A surgeon friend sent me a book called “The Social Transformation of American Medicine.” Good stuff, but I wish there was a parallel read called “Transformation of the American Patient.” There’s no doubt that our expectations of medicine have changed drastically over the past 50-100 years.
In the emergency department we informally group patients into “sick” and “not sick.” It’s our mental triage system. Sick folks are headed south and likely to keep going that way without intervention. Sepsis, heart attack, diabetic ketoacidosis, and arrow through the neck, all make the cut.
Pharyngitis, ear infection, sinusitis, dental pain, concussion, drunk, stung by a jelly fish… all not sick, meaning they’re likely to get better no matter what we do. We may offer some tips or prescriptions to accelerate healing, and maybe some public health guidance. But mainly we’re there just to take the edge off.
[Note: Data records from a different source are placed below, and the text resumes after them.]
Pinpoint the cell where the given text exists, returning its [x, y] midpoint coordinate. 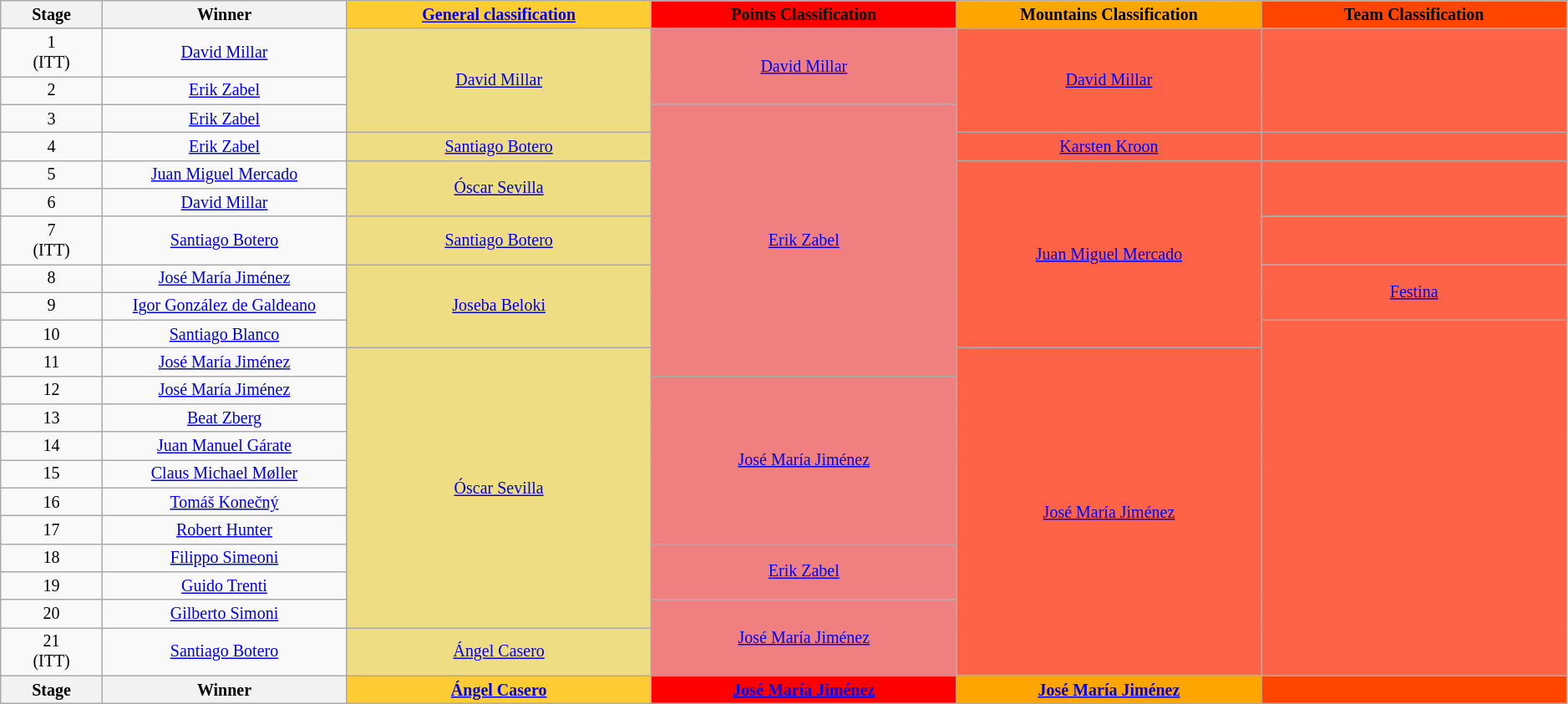
Tomáš Konečný [224, 503]
Robert Hunter [224, 530]
10 [52, 334]
Santiago Blanco [224, 334]
14 [52, 446]
Guido Trenti [224, 586]
Team Classification [1413, 15]
Igor González de Galdeano [224, 306]
11 [52, 363]
18 [52, 558]
1(ITT) [52, 53]
Claus Michael Møller [224, 474]
Points Classification [804, 15]
5 [52, 174]
Filippo Simeoni [224, 558]
12 [52, 391]
General classification [500, 15]
Mountains Classification [1109, 15]
Beat Zberg [224, 418]
Gilberto Simoni [224, 613]
Juan Manuel Gárate [224, 446]
8 [52, 279]
21(ITT) [52, 652]
16 [52, 503]
20 [52, 613]
3 [52, 119]
Joseba Beloki [500, 307]
4 [52, 147]
9 [52, 306]
6 [52, 202]
Karsten Kroon [1109, 147]
Festina [1413, 292]
2 [52, 90]
17 [52, 530]
7(ITT) [52, 241]
19 [52, 586]
15 [52, 474]
13 [52, 418]
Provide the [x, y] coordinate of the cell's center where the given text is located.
Then there are the “worried well.” These are a subdivision within the not sick category. These patients want nothing but reassurance. “I sprained my ankle and just wanted to have it checked.” “My baby vomited… yesterday.” “I’ve had this bump on my shoulder for the past two years.”
Where do you land on the “worried well” spectrum? Imagine growing up in a time before antibiotics? Some of you probably can. Imagine a time before albuterol, insulin and kidney transplants. My folks can. Imagine a time before CTs, MRIs, and the STS. I can.
Patients used to expect the worst, and thank their lucky stars for survival. It’s different now. Mistakes aren’t allowed.
Unfortunately, I fear that with so many medical advances, we’ve also amplified and monetized the worried well. Worry itself has been around forever. But now that every condition has been turned into an acronym (PTSD, PVD, ED, PUD, ADD, RSD, RSS, CFS, COPD, HAFE) with an associated TV commercial, it’s hard not to live fearfully.
On the small scale, Pre-R is here to help. If you’re nervous about something, give us a call and we’ll try not to monetize your fears. We get calls fairly often now from folks who are relieved to hear it’s probably ok to just stay home and rest. Knowing that we’re available to visit if things worsen seems to be therapeutic on it’s own.
On the larger scale, however, if you have any connections with decision makers, can you please ask them to take down those daggum “direct to consumer” medical ads from the TV?! We’re one of very few nations that permit such lather for the worried well.